Foi-se o tempo em que uma pessoa tinha somente uma conta bancária durante toda a vida. Uma pesquisa realizada pela Quanto, plataforma pioneira em open banking no Brasil, em parceria com a Constellation aponta que, em um cenário de constante inovação com cada vez mais opções de serviços bancários, a tendência entre os usuários de smartphone no Brasil é manter diversas contas bancárias – com os jovens priorizando fintechs no dia a dia. Ao todo, 16 instituições foram mencionadas pelos entrevistados, incluindo os cinco maiores bancos do País.
Entre os entrevistados, 75% possuem conta em mais de um banco.
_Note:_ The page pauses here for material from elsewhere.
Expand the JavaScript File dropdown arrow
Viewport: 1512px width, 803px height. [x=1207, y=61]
No geral, 70% têm uma conta em uma fintech e um em cada quatro mudou de instituição financeira no último ano. Apesar da abertura de novas contas, metade dos entrevistados afirma nunca ter fechado uma conta bancária, e a maioria cita como motivo o medo de perder o histórico financeiro – um dado crítico para obtenção de crédito ou financiamentos – com 62% afirmando que preferem o banco digital, mas têm a conta no banco tradicional para manter as informações sobre movimentações financeiras.
“A resistência da maioria dos brasileiro de encerrar sua conta pelo medo de perder seu histórico bancário é compreensível, e reforça a importância do Open Banking. Para solucionar isso, é preciso empoderar o brasileiro para ter domínio dos seus próprios dados de forma confiável e segura, independente do banco que os originou e se ele é cliente ou ex-cliente de uma instituição”, explica Ricardo Taveira, fundador e CEO da Quanto, plataforma de open banking que apoia instituições financeiras na transição para esse novo momento do mercado financeiro.
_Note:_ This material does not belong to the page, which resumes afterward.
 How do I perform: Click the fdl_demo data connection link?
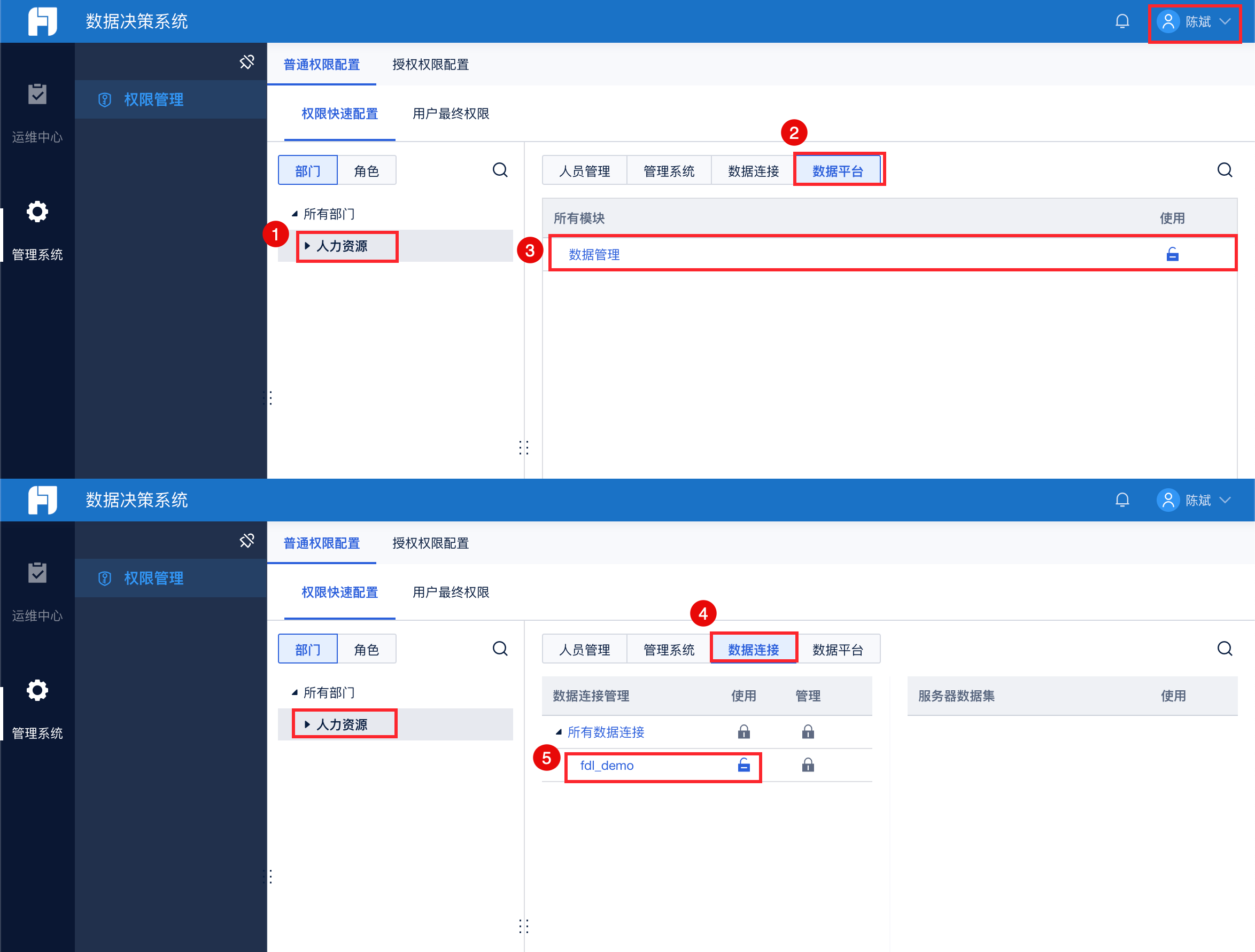pos(607,766)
Nubank se destaca: a instituição é top of mind e como banco com melhor penetração (47%), além de 22% usarem o Nubank como seu banco principal. Entre os novos entrantes, o Inter é o segundo melhor posicionado, com 21% afirmando ter conta no banco, além de ser top of mind para 5% e a conta principal para 6% dos entrevistados.
Mais mudanças a caminho
A chegada da segunda fase do open banking, marcada para começar no dia 15 de julho, deve intensificar ainda mais a concorrência. O CEO da Quanto também destaca que veremos muitas mudanças na maneira como de consumo dos serviços financeiros. “Mais do que só facilitar o compartilhamento de dados, o open banking abre caminho para levarmos os serviços financeiros direto para o ponto de necessidade do cliente, evoluindo a nossa relação com os bancos. Assim, não vamos mais precisar ir até uma agência ou mesmo abrir o aplicativo do banco para conseguir um empréstimo para fazer uma compra, por exemplo”, comenta Taveira, que conclui: “Esse desafio vai gerar ainda mais concorrência, mas vai demandar adaptação de todo o mercado, e a Quanto está trabalhando justamente para facilitar a concretização desse novo cenário”.